Monday, February 15, 2010

Athough often promoted as a romantic holiday for couples, Valentine’s Day has a wider meaning. Each year on February 14, people throughout North America and parts of Europe share tokens of love and affection with one another. Valentine’s Day celebrates every kind of love from friendship to romantic love and marriage.

Working to prevent child abuse and neglect is, at its heart, a loving act. The Merriam-Webster Dictionary has several definitions of love, including:

A strong affection for another arising out of kinship or personal ties: We may not have a personal relationship with every child we encounter, but it’s clear that we want what is best for all children. Our children are the future, and we have a personal stake in their well being.
Unselfish loyal and benevolent concern for the good of another: I met Captain Kangaroo (Bob Keeshan) years ago. In his speech that day he said something that has stayed with me ever since: “Even if you don’t like kids—and not everyone does—it makes sense to ensure that they are well cared for and prepared for a productive adulthood.” The Captain makes sense. He always did, even when I was four years old! Whether or not we are parents, we need to be loyal to and concerned for the next generation and our actions should reflect those values.
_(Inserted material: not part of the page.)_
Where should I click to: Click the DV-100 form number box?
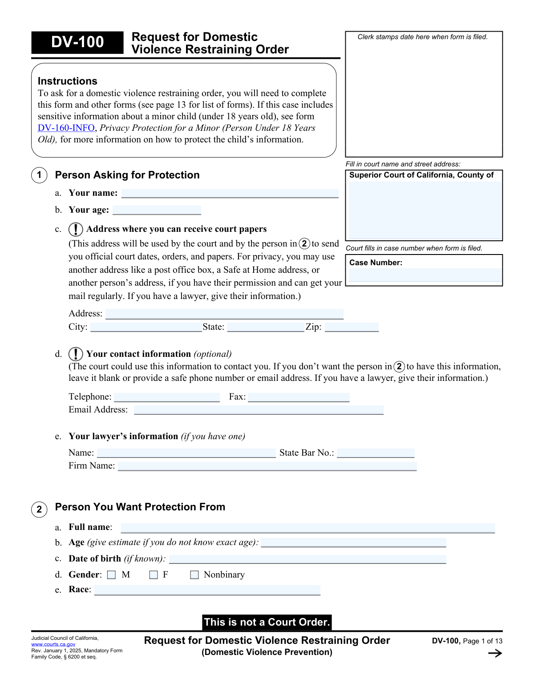(x=77, y=42)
The frustrating part of prevention is that we hear a lot more about the problem than we do about solutions. Sometimes when I bring up the issue of prevention, people around me immediately begin discussing the latest horror-filled headline. I know—it’s natural to go there. But going there leaves us nowhere else to go except to a place of powerlessness. We wring our hands and say, “But what can I do? How can I possibly make a difference?”

As advocates, we have enormous power to help our communities understand prevention by modeling prevention in its most practical forms. We can ask elected officials to support programs and services that help children and families. We can ask our schools to sponsor classes and support programs for new parents. We can be good neighbors, offer to baby-sit, or donate our used children’s clothing for use by another family. We can respond to families in crisis and direct people to services. We can do our part to make our community a place where abuse and neglect is less likely to happen, and we can encourage others to do the same.

Let us remember the love behind the work of prevention. Let us give a year-long Valentine to our communities by working together to improve them.